- Born: 2 January 1999 (age 27) Lohja, Finland
- Height: 1.64 m (5 ft 5 in)
- Weight: 63 kg (139 lb; 9 st 13 lb)
- Position: Goaltender
- Caught: Left
- Played for: Kiekko-Espoo; Mercyhurst Lakers; Espoo United; Espoo Blues;
- National team: Finland
- Playing career: 2016–2023
- Medal record
World Championship
| Silver medal – second place | 2019 Finland |  |
| Bronze medal – third place | 2021 Canada |  |

= Jenna Silvonen =

Finnish ice hockey player

Jenna Silvonen (born 2 January 1999) is a Finnish retired ice hockey goaltender and former member of the Finnish national team. Her college ice hockey career was played with the Mercyhurst Lakers women's ice hockey program in the College Hockey America (CHA) conference of the NCAA Division I during 2019 to 2022.
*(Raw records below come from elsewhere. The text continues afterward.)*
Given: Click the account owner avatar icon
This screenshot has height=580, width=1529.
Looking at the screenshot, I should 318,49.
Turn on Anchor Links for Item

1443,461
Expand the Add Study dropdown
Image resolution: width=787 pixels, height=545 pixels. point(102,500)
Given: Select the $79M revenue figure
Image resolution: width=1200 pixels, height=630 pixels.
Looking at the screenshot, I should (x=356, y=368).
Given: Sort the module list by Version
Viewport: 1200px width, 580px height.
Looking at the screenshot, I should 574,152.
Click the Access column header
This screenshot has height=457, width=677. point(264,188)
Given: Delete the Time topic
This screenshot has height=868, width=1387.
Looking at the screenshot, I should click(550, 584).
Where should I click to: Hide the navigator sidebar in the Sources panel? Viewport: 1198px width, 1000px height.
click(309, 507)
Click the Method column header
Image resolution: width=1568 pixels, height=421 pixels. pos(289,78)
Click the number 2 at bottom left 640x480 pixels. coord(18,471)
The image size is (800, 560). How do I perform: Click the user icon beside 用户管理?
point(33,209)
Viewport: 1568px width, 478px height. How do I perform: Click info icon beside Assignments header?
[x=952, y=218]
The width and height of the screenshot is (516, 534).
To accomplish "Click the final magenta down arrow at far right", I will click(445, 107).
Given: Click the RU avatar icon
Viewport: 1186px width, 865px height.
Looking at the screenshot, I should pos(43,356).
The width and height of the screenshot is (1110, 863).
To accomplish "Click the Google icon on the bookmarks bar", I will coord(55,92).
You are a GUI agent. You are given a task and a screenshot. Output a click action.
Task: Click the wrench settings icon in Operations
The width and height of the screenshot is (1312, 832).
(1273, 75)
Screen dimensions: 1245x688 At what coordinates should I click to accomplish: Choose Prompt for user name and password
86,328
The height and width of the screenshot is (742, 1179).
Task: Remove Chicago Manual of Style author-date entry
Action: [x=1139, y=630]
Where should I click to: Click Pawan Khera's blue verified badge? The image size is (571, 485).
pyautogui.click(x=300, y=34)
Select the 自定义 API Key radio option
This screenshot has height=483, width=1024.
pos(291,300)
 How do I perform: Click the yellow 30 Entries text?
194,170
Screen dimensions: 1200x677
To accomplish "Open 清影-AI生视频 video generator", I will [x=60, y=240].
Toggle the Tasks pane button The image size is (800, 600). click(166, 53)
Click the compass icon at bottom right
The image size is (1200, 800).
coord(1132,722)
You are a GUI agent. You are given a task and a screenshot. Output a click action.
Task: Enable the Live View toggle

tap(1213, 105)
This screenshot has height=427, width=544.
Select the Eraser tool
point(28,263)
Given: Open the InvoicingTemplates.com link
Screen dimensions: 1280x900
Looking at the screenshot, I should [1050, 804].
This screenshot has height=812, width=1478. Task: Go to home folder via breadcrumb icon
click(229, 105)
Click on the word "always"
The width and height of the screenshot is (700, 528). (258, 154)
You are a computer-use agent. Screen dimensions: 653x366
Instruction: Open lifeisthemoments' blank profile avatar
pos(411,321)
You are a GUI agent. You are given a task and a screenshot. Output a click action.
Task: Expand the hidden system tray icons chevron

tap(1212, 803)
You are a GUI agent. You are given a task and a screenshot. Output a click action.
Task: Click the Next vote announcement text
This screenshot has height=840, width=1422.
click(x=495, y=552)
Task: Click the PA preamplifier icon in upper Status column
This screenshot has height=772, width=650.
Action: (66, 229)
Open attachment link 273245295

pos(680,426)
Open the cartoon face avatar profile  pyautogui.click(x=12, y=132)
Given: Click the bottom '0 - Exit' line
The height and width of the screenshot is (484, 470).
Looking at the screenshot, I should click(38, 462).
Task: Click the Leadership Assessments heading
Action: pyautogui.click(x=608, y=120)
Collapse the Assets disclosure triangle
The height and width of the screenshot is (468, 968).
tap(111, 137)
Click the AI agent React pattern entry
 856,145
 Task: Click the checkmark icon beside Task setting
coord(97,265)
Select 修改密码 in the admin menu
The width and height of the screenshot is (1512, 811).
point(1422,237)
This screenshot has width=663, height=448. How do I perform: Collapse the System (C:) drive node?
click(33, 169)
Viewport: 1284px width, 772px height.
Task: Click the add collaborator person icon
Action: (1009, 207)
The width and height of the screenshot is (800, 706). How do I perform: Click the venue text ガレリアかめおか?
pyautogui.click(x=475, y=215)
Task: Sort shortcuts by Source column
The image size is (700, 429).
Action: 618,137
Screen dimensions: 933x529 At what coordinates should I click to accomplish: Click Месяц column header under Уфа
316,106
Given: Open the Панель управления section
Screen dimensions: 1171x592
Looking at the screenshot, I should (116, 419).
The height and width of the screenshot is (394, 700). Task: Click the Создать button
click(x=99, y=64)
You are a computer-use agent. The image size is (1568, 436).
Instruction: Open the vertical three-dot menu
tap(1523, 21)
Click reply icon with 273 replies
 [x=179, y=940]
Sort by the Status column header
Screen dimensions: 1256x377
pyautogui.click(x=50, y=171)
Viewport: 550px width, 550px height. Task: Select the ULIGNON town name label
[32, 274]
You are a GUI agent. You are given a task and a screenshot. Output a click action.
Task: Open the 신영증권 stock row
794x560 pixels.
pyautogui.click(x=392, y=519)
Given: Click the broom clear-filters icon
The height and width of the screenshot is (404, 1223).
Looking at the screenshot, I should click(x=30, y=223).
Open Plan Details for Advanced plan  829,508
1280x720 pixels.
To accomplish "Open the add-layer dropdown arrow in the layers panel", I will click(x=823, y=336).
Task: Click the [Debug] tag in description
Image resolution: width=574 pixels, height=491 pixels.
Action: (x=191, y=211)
She represented Finland at the IIHF Women's World Championship tournaments in 2019, 2021, and 2022.

Silvonen retired from ice hockey in September 2023 due to continued symptoms of post-concussion syndrome following a concussion sustained when she was hit in the chin by a puck while in net during a Kiekko-Espoo game in September 2022.